* [DOCUMENT SECTION]
========================

Pre-processing?

Hello,

This may be a layman query, I am new to data analytics itself.

In the following snapshot, post creating the Bag of Words and Filtering the terms and applying the Reference Row Filter, while computing the TFs, how does KNIME compute the same? Does the underlying document’s term structure also get filtered and TF is now computed on the altered document? I am unable to see any such setting in the Configuration settings which ask you whether to append/ replace pre processed document while going through BOW to Reference Row Filter (as available in the pre processing nodes).
image

Thank you and sorry for the trouble!

Regards.

Hi @LakshmiK and welcome to the KNIME forum,

If yo want to filter terms inside documents, you can use the Dictionary Filter node. The Reference Row Filter node has no effect on documents.

:blush:

2 Likes

Thank you so very much for the reply. My query actually is, to compute TF, it is only the concerned document detail that needs to be configured in the node (if I am not wrong). If the underlying document is not getting modified, shouldn’t the TF node return the same results when executed both after the ‘Bag of Words Creator’ action and the ‘Reference Row Filter’ action in this part of the workflow (irrespective of whether I have done some filtering in the Terms column)?

I am not sure whether my query is valid or not. Please help. Thank you.

image
image

Regards,
Lakshmi

Yes, it should. Are you sure that both TF nodes are using the same document? It seems you have 2 columns as document.

:blush:

1 Like

Hello,

Thank you again for replying and being very patient!
They are using the same document itself. This is the workflow I was referring to (https://hub.knime.com/knime/spaces/Examples/latest/08_Other_Analytics_Types/01_Text_Processing/22_Hierarchical_Clustering_Visualization) - in Preprocessing II component (I included a TF node after BOW to check).

========================

* [EXTRACTED ENTRIES]

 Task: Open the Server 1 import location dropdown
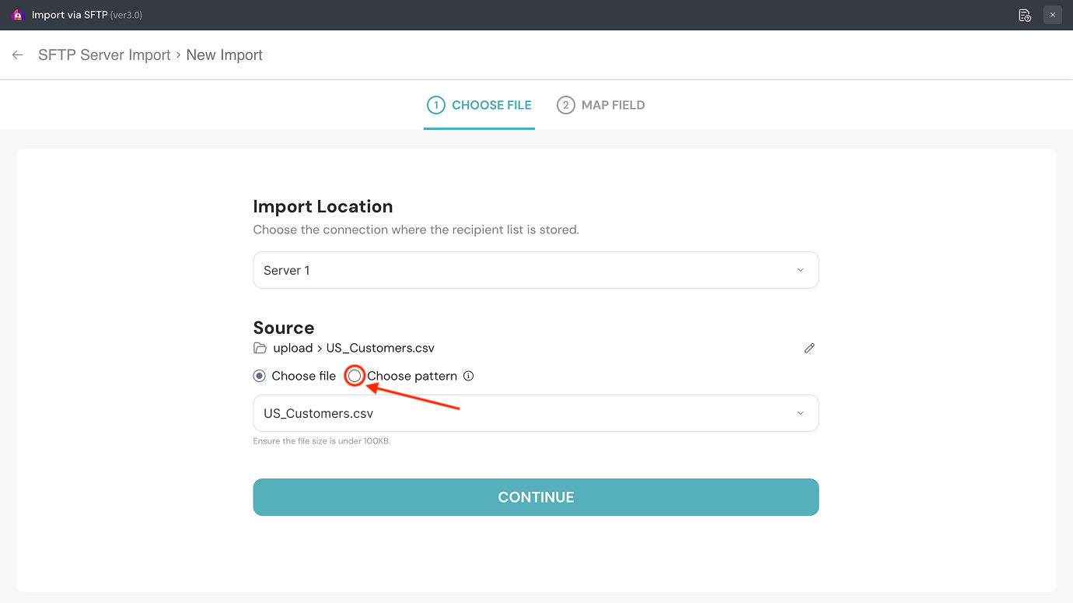coord(535,270)
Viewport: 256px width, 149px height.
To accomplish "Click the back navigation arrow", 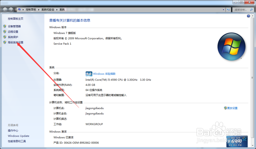I will coord(5,9).
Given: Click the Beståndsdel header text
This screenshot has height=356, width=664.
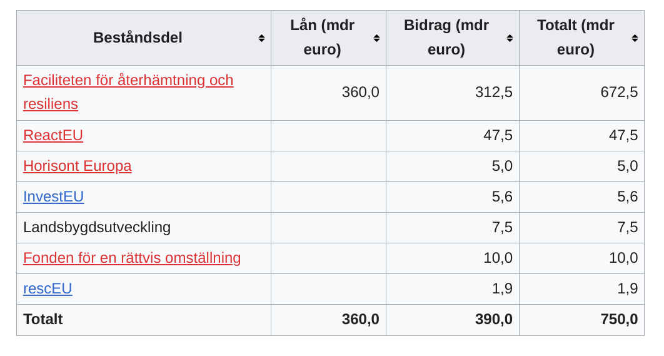Looking at the screenshot, I should tap(138, 38).
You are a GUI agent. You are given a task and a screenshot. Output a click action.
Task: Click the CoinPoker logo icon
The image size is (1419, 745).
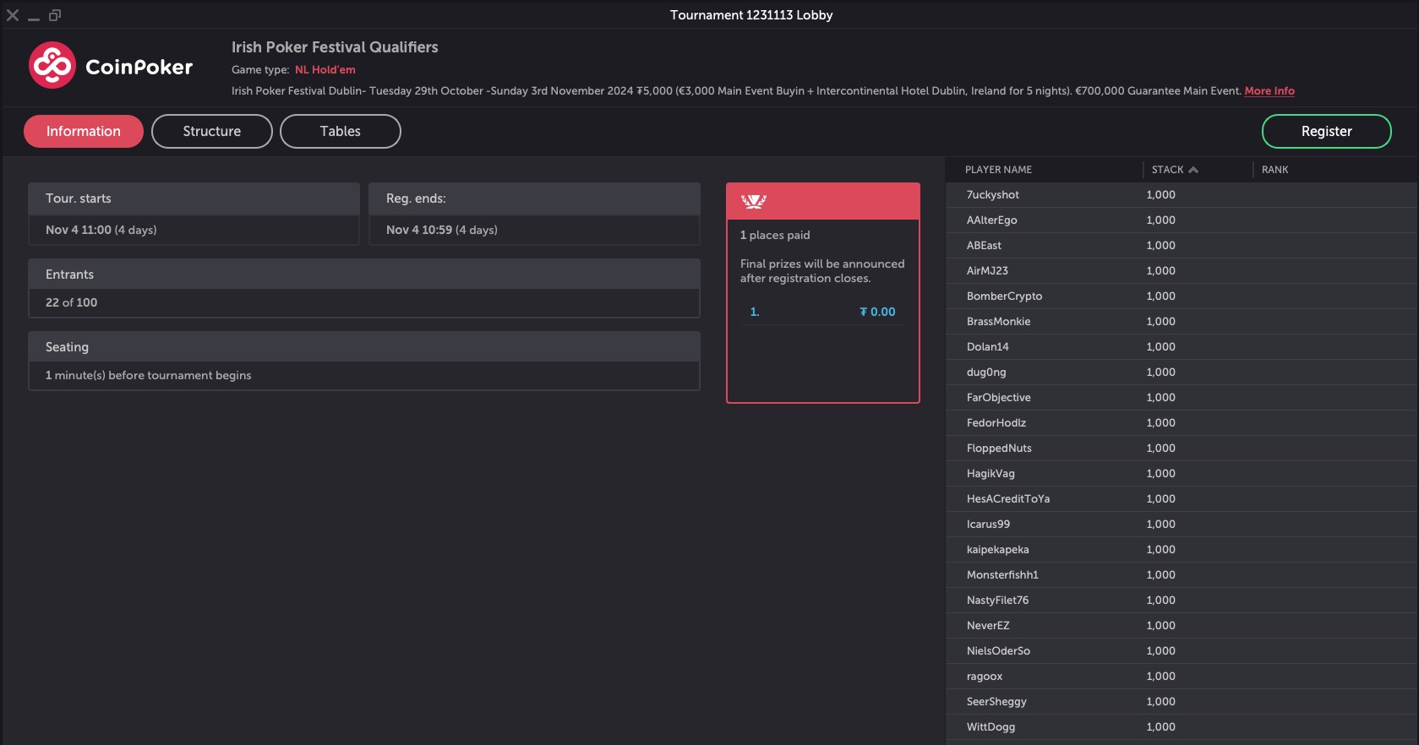coord(52,66)
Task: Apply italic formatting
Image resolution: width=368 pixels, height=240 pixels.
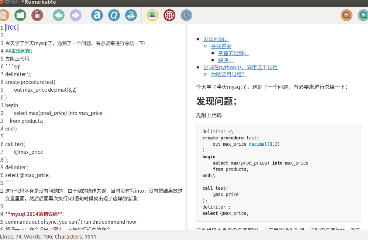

========================

* [QUESTIONS]
- A) List every KNIME node that the forum thread names.
- B) Carry on the forum thread about computing term frequency in KNIME, starting after its last sentence.
The records are not needed for the tasks here.

* [OUTPUTS IN ORDER]
- A) Reference Row Filter, Dictionary Filter, TF, Bag of Words Creator

- B)
I was also building a similar workflow and found similar results. Why would it or am I looking at it wrongly?

Thank you again,
Lakshmi

The original TF node is using the “Preprocessed Document” column but the one you have added (Node 111 in the screenshots) is using the “Document” column.

:blush:

Thank you again. I had tried to check with both documents (which is when the screenshot was taken), but its still showing disparity between the 2. (Another strange issue is that both “Document” and “Preprocessed Document” give the same results). Could you try checking please? Thank you for all the time you are giving this issue.

Regards,
Lakshmi

I just checked the workflow. Using the same document column after Reference Row Filter or right after the Bag Of Words returns exactly the same results for the same terms of the same document.

The only difference, obviously, is the filtered terms. So the second TF output has less number rows since some were filtered by the Reference Row Filter node.

:blush:

Thank you.

So filtering the Terms column has an effect on the TF node, even though it is taking as input an underlying document only? Ok…

Sorry about all the convoluted queries. Really appreciate your time on this.
Thank you!

1 Like

No problem at all. Feel free to ask questions.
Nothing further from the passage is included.